Ferguson also suggested to reporters that cabinet ministers would have known the true cost of buying the new planes was much higher than the numbers they were using publicly.

The Conservative government has faced heated attacks from the opposition, including calls for ministerial resignations.

But MacKay, speaking Sunday from his Nova Scotia riding, said the $10-billion discrepancy comes down to an accounting difference. The minister insisted it was not a deliberate attempt to conceal the total pricetag of the jets. 

"There's a different interpretation in the all-up costs," he said. "But the way acquisitions have always been done is to key in on the actual costs of new equipment, and that is the way that this number was arrived at."

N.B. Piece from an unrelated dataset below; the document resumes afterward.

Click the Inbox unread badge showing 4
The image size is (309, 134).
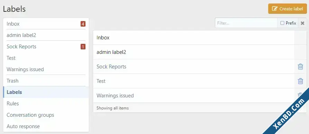click(x=83, y=24)
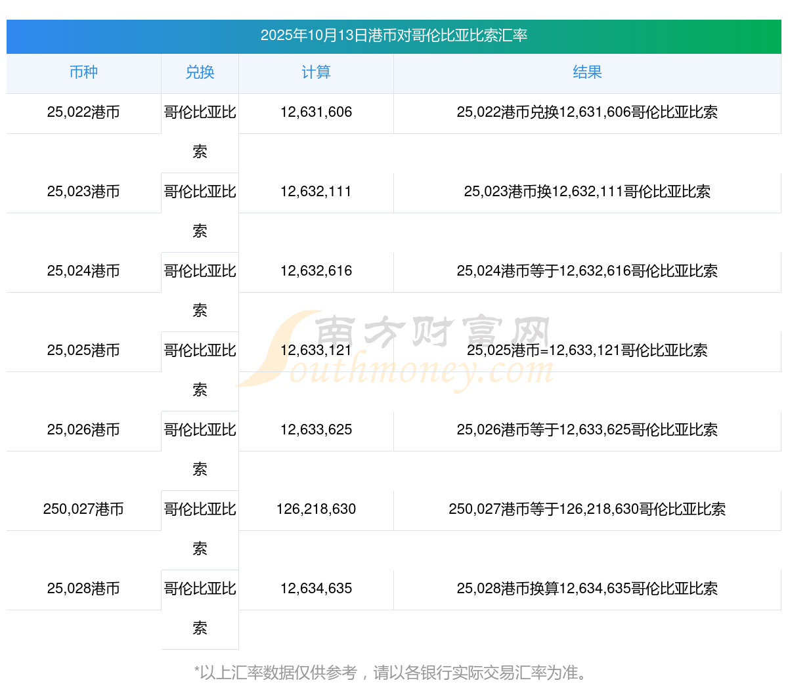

MacKay also dismissed a suggestion that he should resign over the matter.

"This money has not been spent. No money is missing," he said.

Tories 'can't paper this over'

Opposition MPs appearing on the same program rejected MacKay's explanation of the higher figure. NDP critic Jack Harris accused the government of deliberately misleading Canadians on the true cost of the project, including during last year's federal election campaign.

"They can't paper this over. This is going to haunt them," said Harris.

Liberal MP Ralph Goodale echoed that criticism.

"There's no way Mr. MacKay can explain this away," said Goodale.

"And quite frankly this buck doesn't stop with Mr. MacKay. This issue is for the prime minister. It is the prime minister who knew every minute detail of this file."